However, Lillian Edwards, a professor of Internet law at the University of Newcastle, doubts that such a ban is in principle possible. And it's not even about the patent. The very fact of the existence of a new technology (that is, the possibility of creating interactive chatbots) means that the genie has already been released from the bottle.

You may be interested in: top New York news, stories of our immigrants and helpful tips about life in the Big Apple - read it all on ForumDaily New York

All its constituent elements (like video editors or a speech synthesizer) are easily accessible, and most of them have a lot of other uses, since they were originally developed for something else - what exactly to prohibit and how.

“Then the use of special effects in films should also be banned? - Professor Edwards reflects. — Voice assistants like Siri or Alexa. Or technologies for “revitalizing” old photographs? So people will be outraged - they will say that this limits their freedom of expression. And they will be right!”

The effectiveness of such bans is also highly questionable, the expert is convinced, and it is almost impossible to control their observance. After all, when a person is driven by the bitterness of loss, he often turns out to be deaf to the voice of reason.

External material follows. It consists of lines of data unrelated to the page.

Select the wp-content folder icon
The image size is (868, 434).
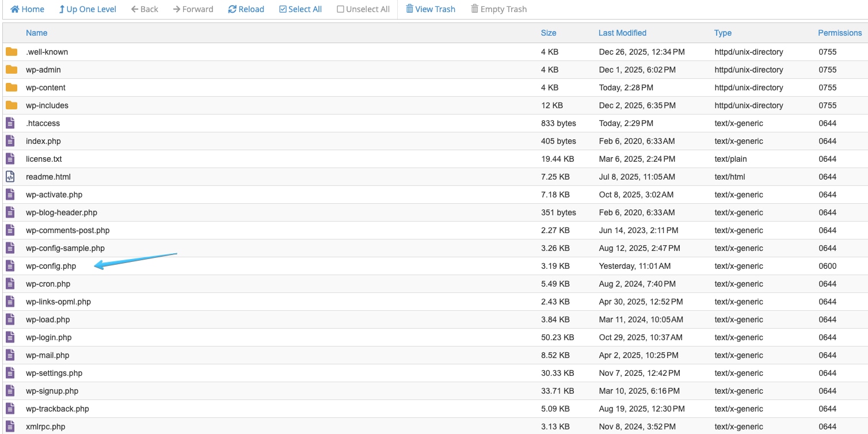pos(12,87)
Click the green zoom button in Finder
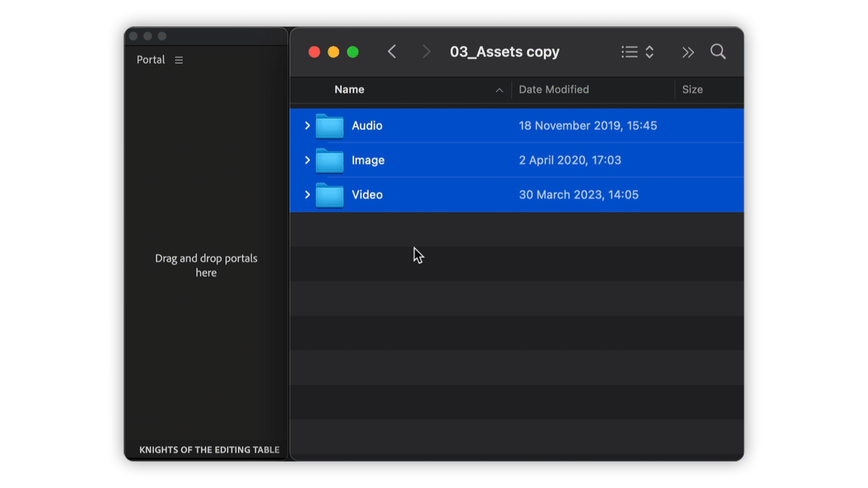Image resolution: width=868 pixels, height=488 pixels. (353, 52)
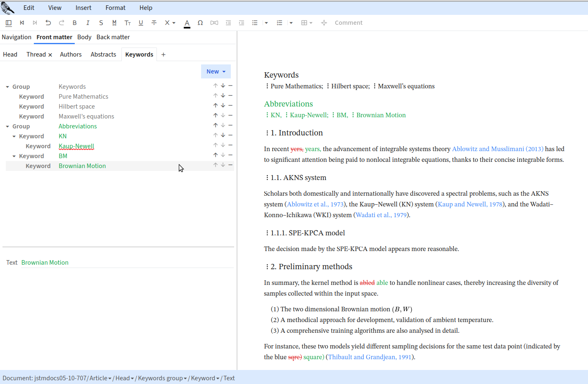Collapse the KN keyword node
588x384 pixels.
tap(14, 136)
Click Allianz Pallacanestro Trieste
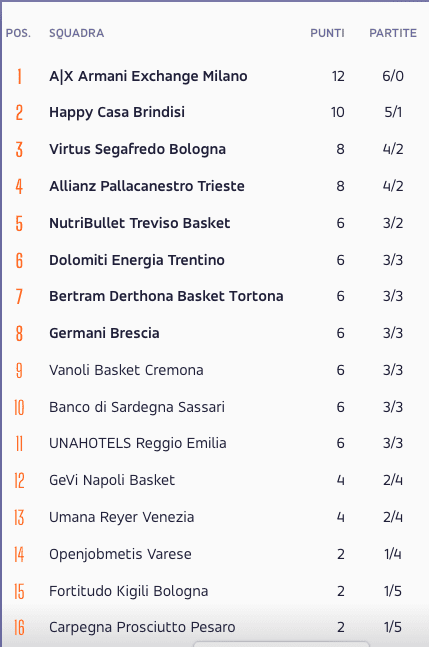 point(147,186)
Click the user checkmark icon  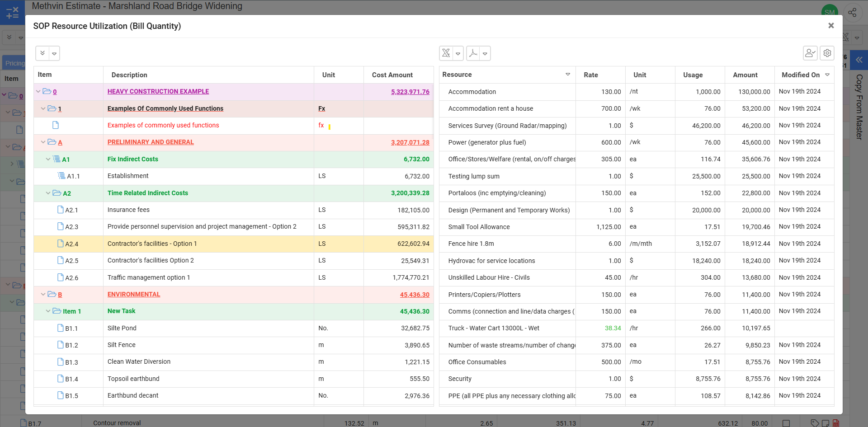point(810,53)

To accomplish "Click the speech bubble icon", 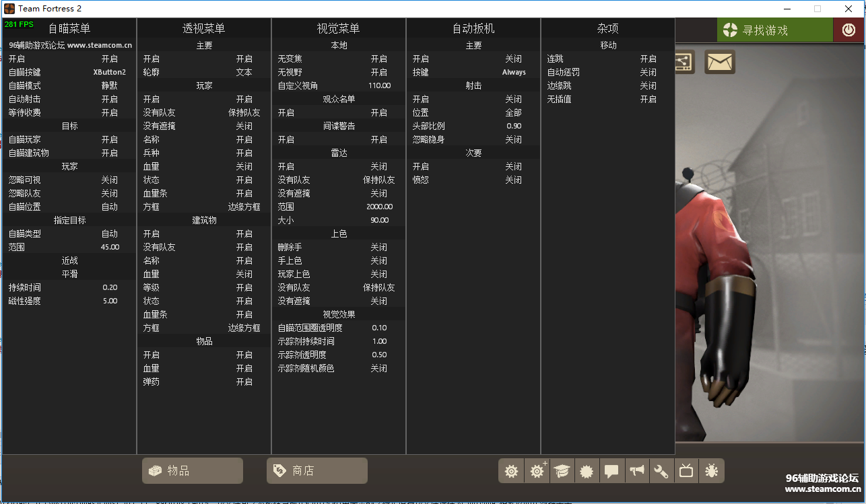I will click(x=611, y=471).
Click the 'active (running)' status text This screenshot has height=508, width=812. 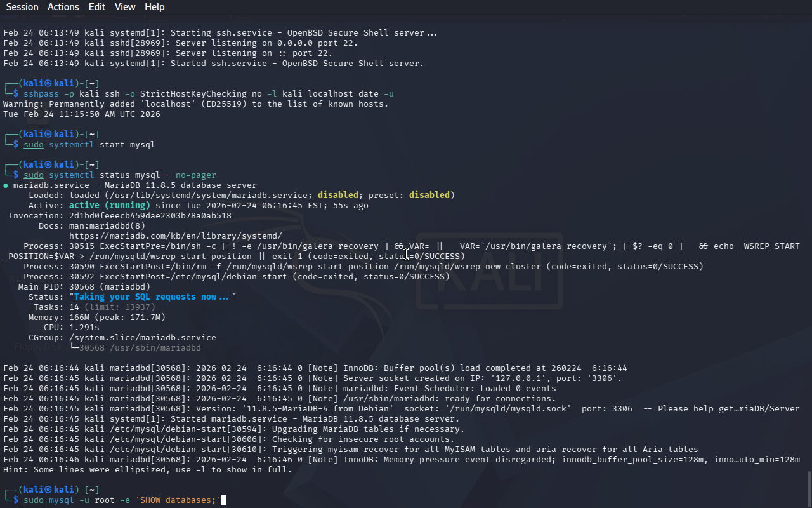click(109, 206)
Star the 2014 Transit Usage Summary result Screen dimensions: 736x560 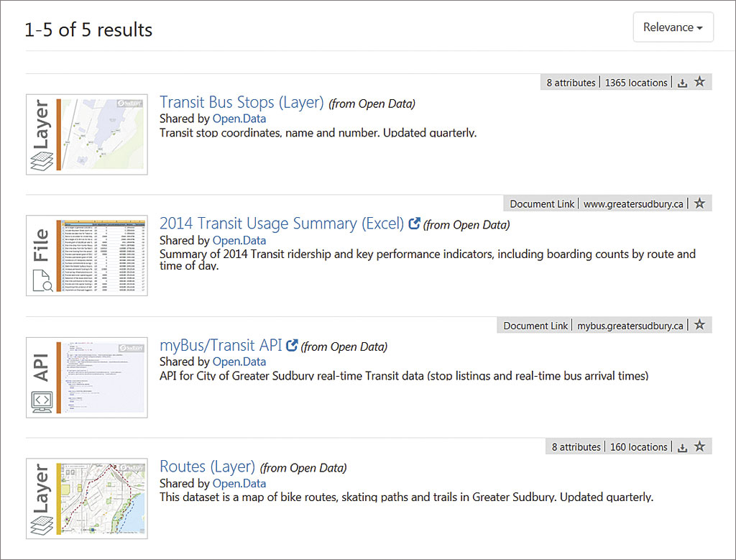700,203
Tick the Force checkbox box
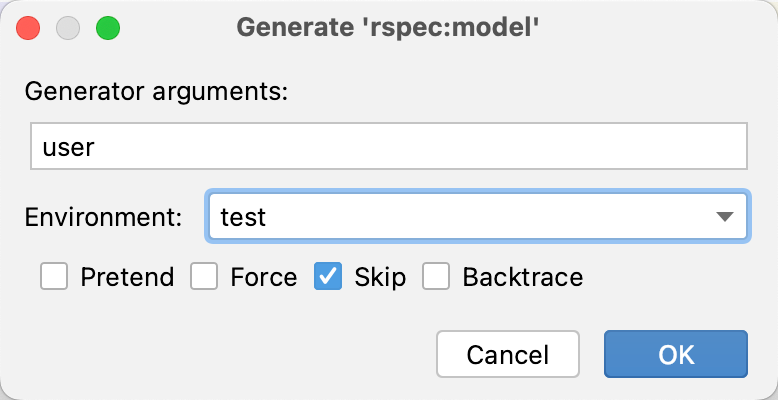 point(204,276)
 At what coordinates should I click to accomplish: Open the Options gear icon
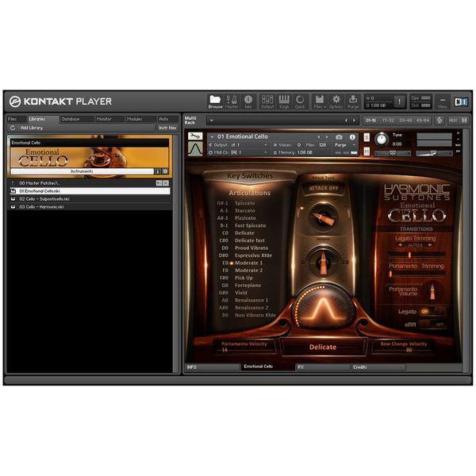tap(336, 100)
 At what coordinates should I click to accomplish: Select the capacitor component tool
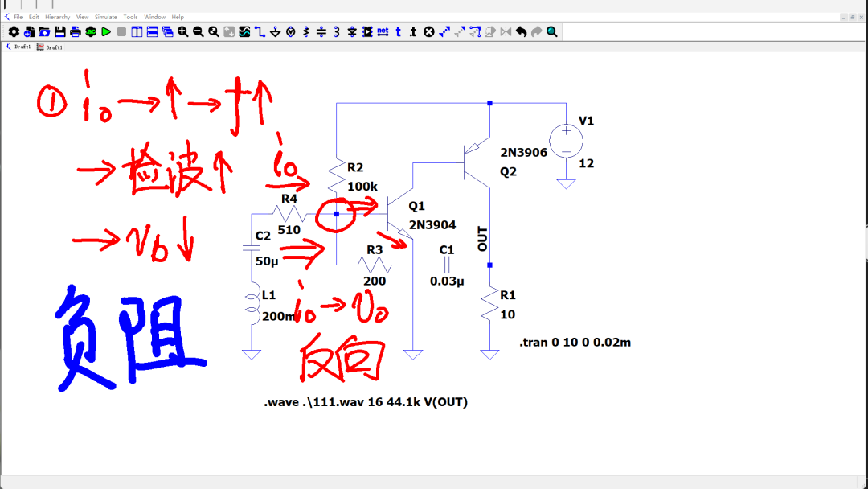pyautogui.click(x=321, y=32)
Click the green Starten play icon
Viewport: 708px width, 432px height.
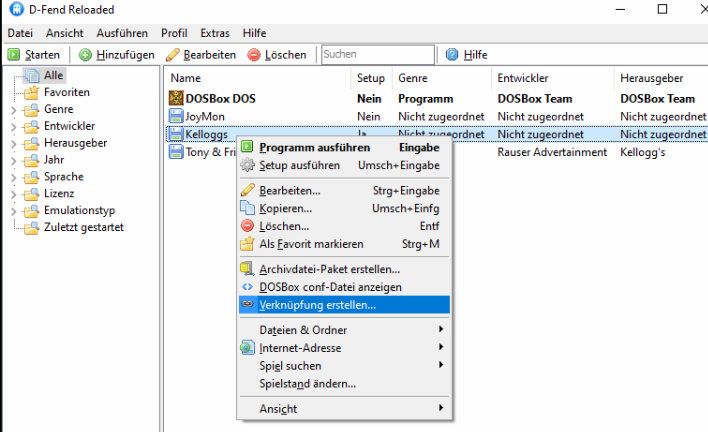(x=14, y=55)
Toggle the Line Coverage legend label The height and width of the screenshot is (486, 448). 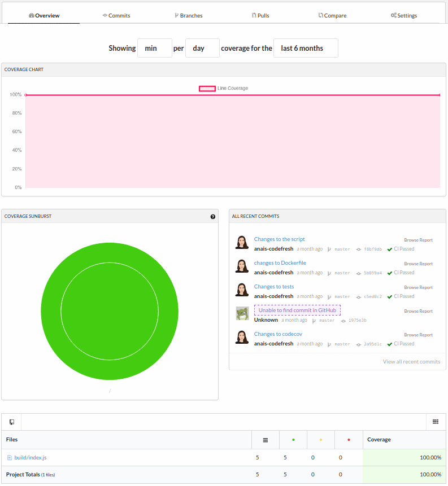coord(233,89)
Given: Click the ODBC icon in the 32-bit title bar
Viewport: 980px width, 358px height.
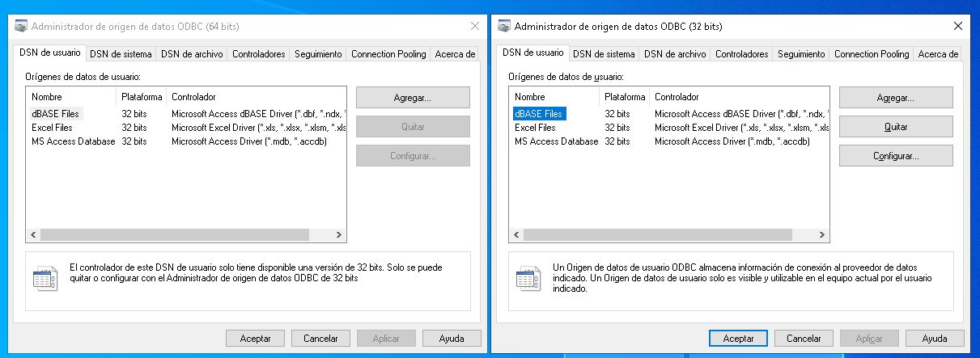Looking at the screenshot, I should coord(503,26).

This, according to Professor Edwards, is the main danger of the new technology. People who have just experienced the loss of a loved one have a rather limited ability to think rationally. And this makes them very vulnerable and easily manipulated.

“Fast food is advertised to children by characters from their favorite cartoons, because such advertising is the most effective,” she explains. “Now imagine that someone close to you recently died, and the creation of a digital copy of him was partially paid for, say, by a travel company. After all, advertisers know: there is no more effective way to sell you a trip than if this avatar says: “Do you remember how we went to Greece - what a wonderful vacation it was!”

My dust will survive and perish

However, opponents of the technology have nothing to fear yet, Tim O'Brian, who is responsible for AI programs at Microsoft, said that the company has no plans for its development yet.

But Microsoft is far from the only company that develops such technologies. There is a lot of work going on around the world to create digital copies of living people - and, according to O'Brien, there are at least two examples of its very successful application: "mainly because they are controlled and do not allow anyone to do what they want." as you please.”

The first of these is a project of the USC Shoah Foundation, founded by director Steven Spielberg. Since there are fewer and fewer people who survived the genocide of World War II every year, for several years now the foundation has been recording and digitizing the stories of eyewitnesses of the tragedy, preserving them in the form of interactive holograms that are not afraid of old age. In a sense, survivors of the genocide are being turned into museum exhibits, ready to answer questions from visitors.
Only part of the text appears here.